Dúvidas ainda permanecem sobre a implementação da medida. A cidade planeja lançar uma licitação para contratar um laboratório para coletar as amostras dos cães. O município, entretanto, ainda não sabe a precisão dos resultados do teste de DNA ou o custo do processo.
Para incentivar os donos de cães, a cidade organizará testes de DNA gratuitos para cães em setembro, em que os donos podem enviar amostras de saliva de seus cães e receber o documento, disse Ménard. Os donos de cachorros também podem ir ao veterinário.
Ménard propôs pela primeira vez a ideia de testes genéticos para cães em 2016, e foi aprovado pelo conselho da cidade. Mas a votação foi rejeitada por um tribunal em Montpellier após uma contestação do “sous-préfet”, o representante do estado francês em uma determinada localidade, que disse que infringia as liberdades pessoais, de acordo com a estação de rádio local France Bleu Hérault.
Ménard refinou sua proposta e apresentou novamente um decreto municipal em maio. Ninguém contestou dentro do período de dois meses estabelecido para contestações legais, e a política entrou em vigor na semana passada.
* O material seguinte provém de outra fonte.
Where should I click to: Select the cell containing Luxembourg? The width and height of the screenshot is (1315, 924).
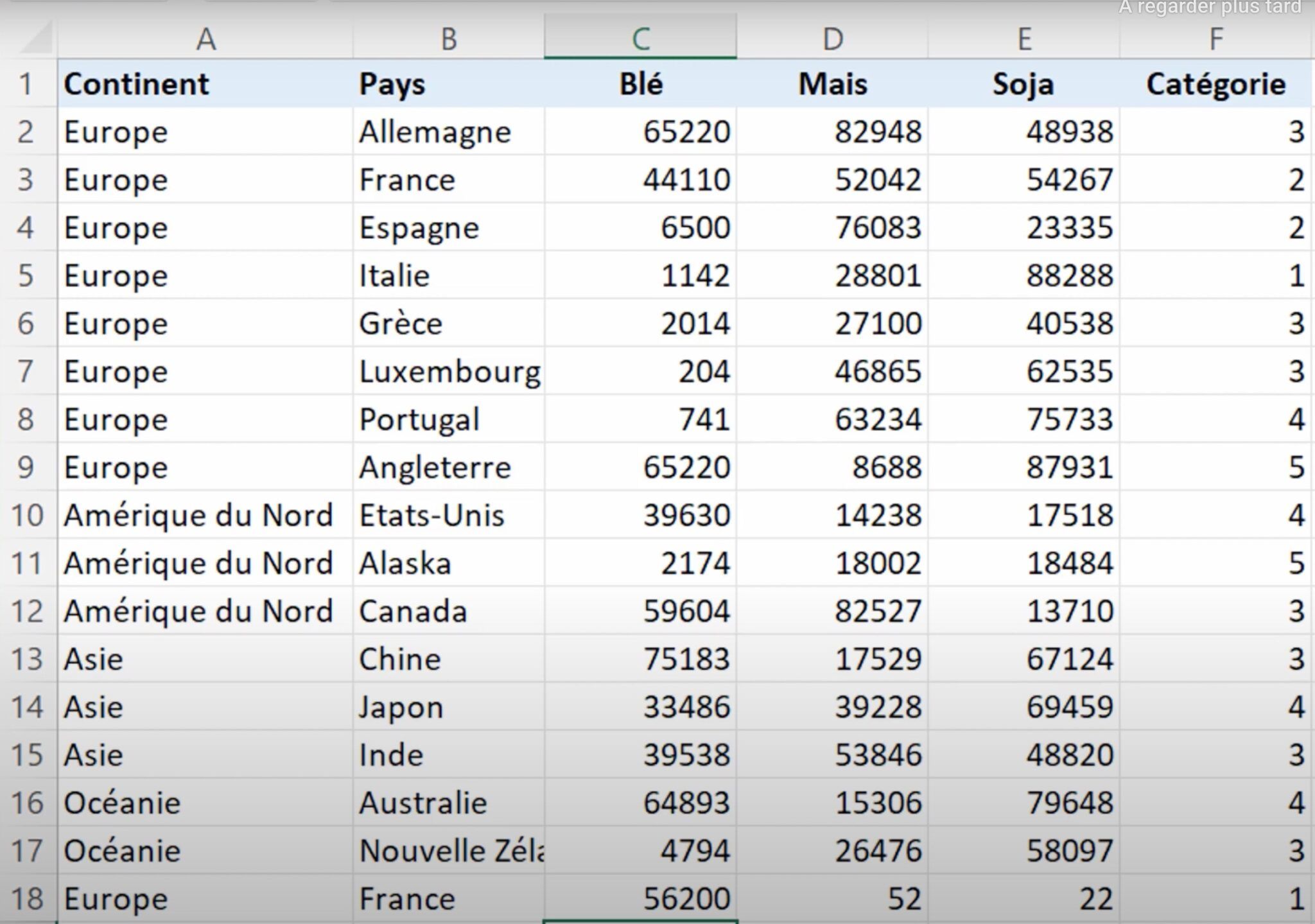449,371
Ele citou a implementação de políticas semelhantes em outras partes do mundo como um fator motivador. Citando o prefeito de Valência, ele disse que a cidade espanhola viu um declínio de 90% no cocô de cachorro seis meses após a aplicação de uma multa.
A política é voltada principalmente para os locais, disse prefeito ao France Bleu Hérault no domingo. Se um visitante da cidade “não for de Béziers e se recolher as fezes [do cão], sinceramente, não o vou incomodar”. Na verdade, estranhos não são o problema, disse ele à agência. “Somos nós, [pessoas de Béziers], que não fazemos o trabalho.” “Somos nós que devemos dar o exemplo”, acrescentou./Washington Post.